It doesn’t bother me, the notion of being another little person with another little name.
No documents or history, or star-stricken revelations to praise for times indefinite. Instead, only a half scratched out name on a few sticky notes and receipts.
The name that certainly won’t elicit verses worth writing and curate antiques worth hoarding beneath starving tags from full stomach, each one with more hungry zeroes than the next. Yet that name, the very same, small name is immortalized for only her on the cards that I’ve signed off every year and then inevitably, one final time before university.
Her name is a wordless memory not needing to be be written or recited, instead carefully nestled between snowy teeth unwilling to share its spoils.
The historians will never find my face in newspapers or murals but the polaroid she took of us will just as equally never have to taste a film of dust from how dear I’ll hold it to my heart. Shielded from prying eyes, not afraid of their apathy, only the stain it’d leave.
The playwrights and directors will not find a shroud of interest worth bringing to life, story long dead and buried but perhaps my forgotten letters will still hold the shape they pressed in those who embraced me.
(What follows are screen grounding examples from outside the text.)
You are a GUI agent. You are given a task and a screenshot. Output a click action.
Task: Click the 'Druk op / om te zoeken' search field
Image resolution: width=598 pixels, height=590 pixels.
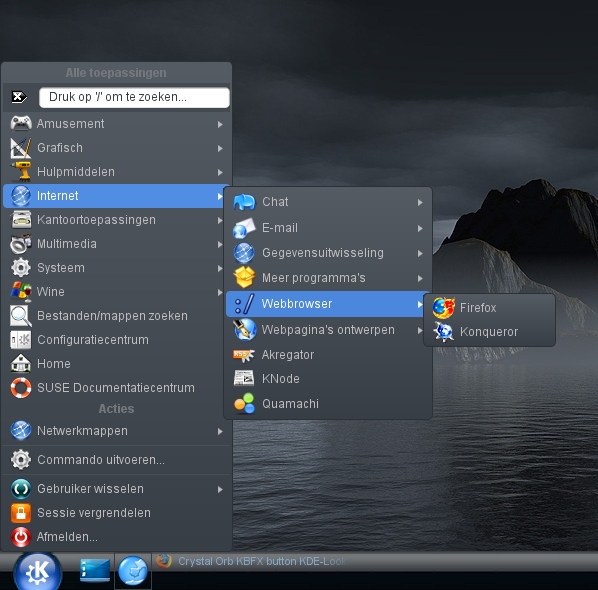coord(134,97)
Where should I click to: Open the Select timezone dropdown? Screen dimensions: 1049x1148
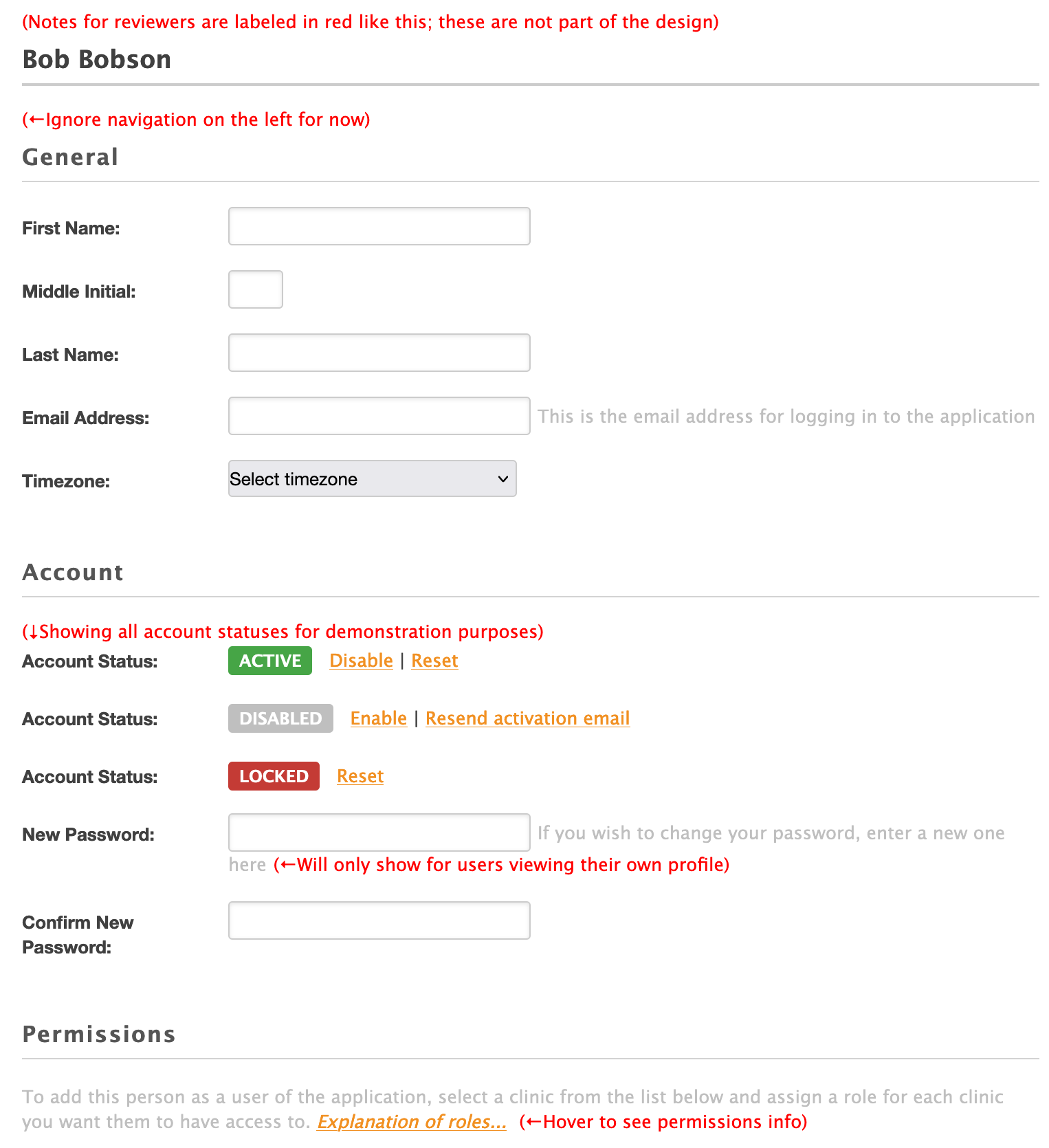pyautogui.click(x=372, y=478)
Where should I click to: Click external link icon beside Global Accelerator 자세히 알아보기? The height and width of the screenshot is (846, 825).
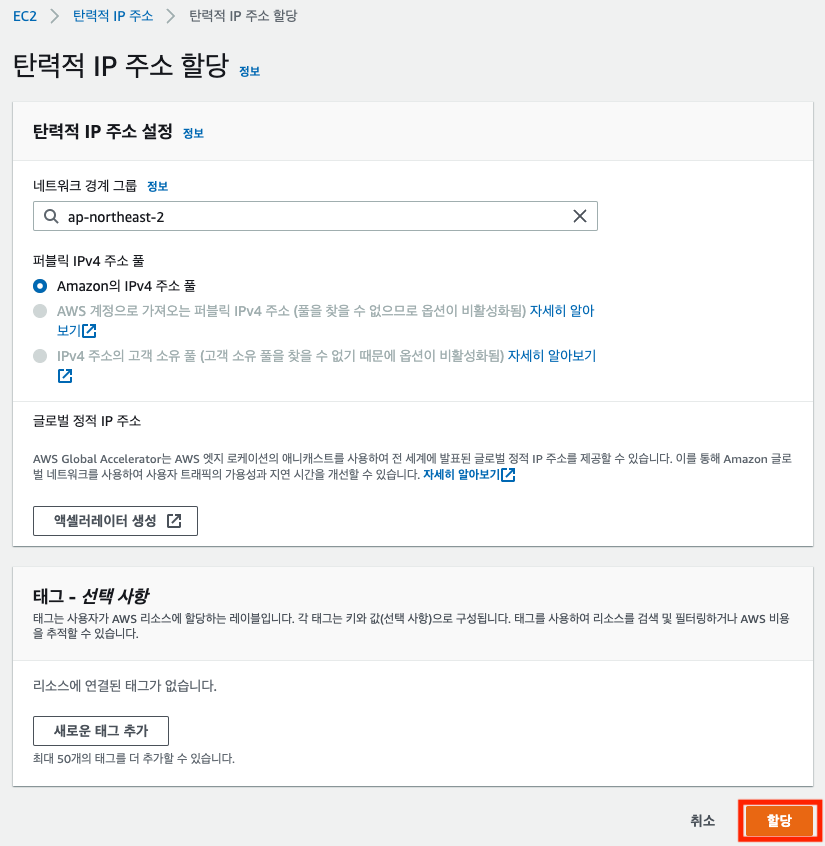pos(508,475)
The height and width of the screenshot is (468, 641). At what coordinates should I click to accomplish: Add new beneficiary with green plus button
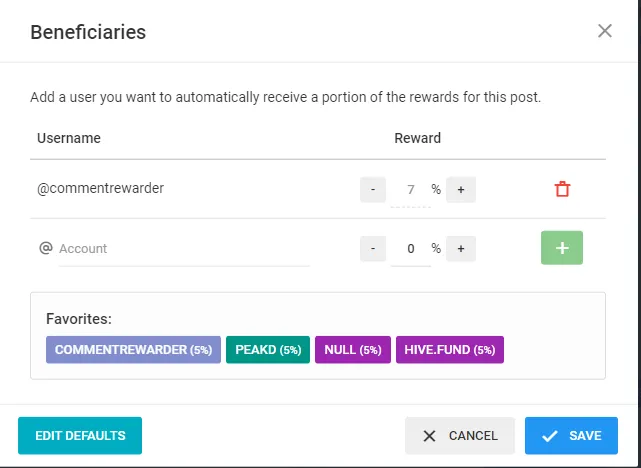pyautogui.click(x=562, y=248)
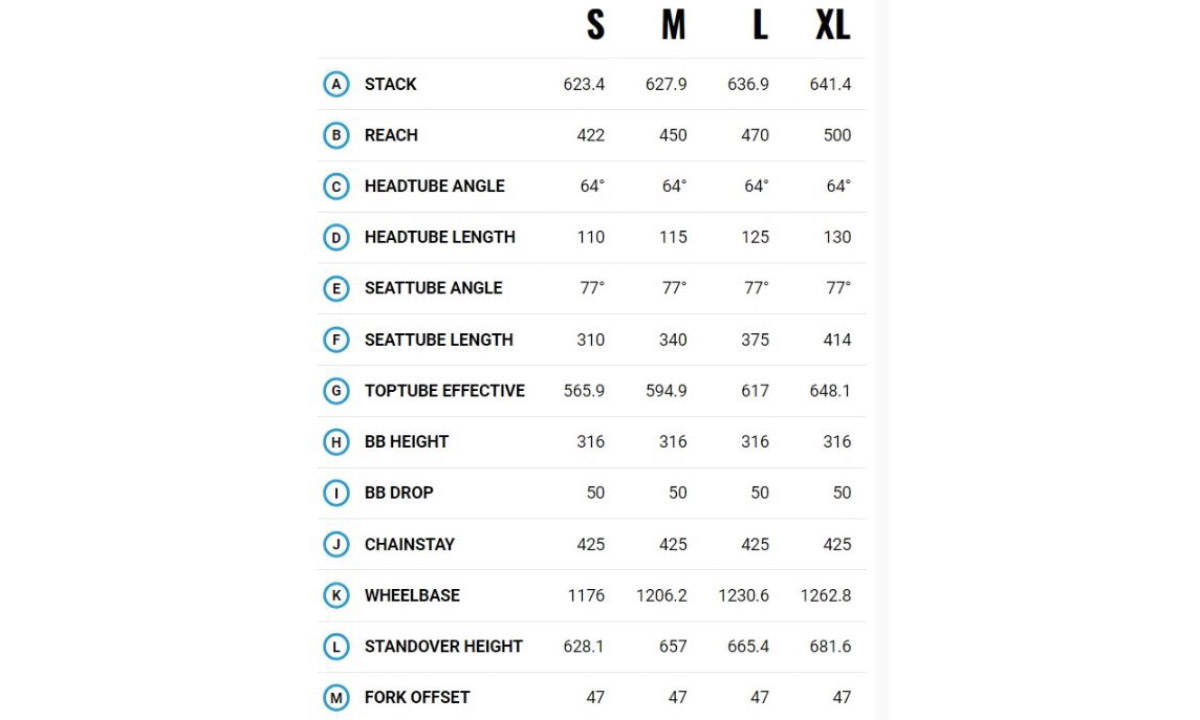
Task: Select the M size column header
Action: 673,26
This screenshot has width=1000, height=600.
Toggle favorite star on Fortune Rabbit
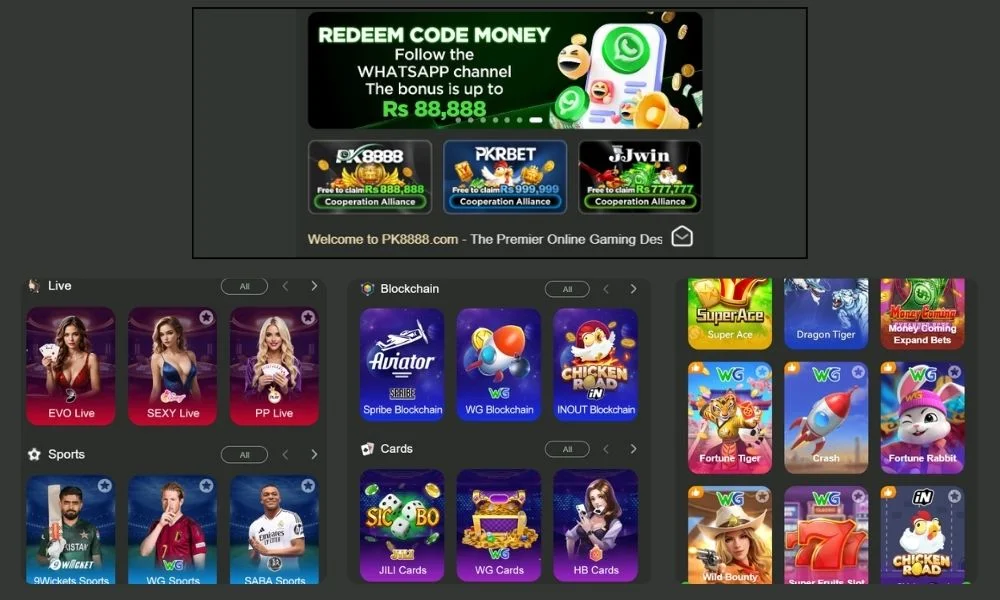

And these hands, pruned with sentiment and weathered lovingly will recede to my skeleton and slink beneath mounds of dirt; beneath each maggot carved bone, milky and brittle, they will taste like copper and cheap ink and impossibly handmade suns found burrowed in the pockets of late night calls and library visits to study.
By the end, I will be smaller than I was at the beginning yet it will seem indifferent having felt and known more than the stone above and unknown beneath me could ever steal from me, another name at most.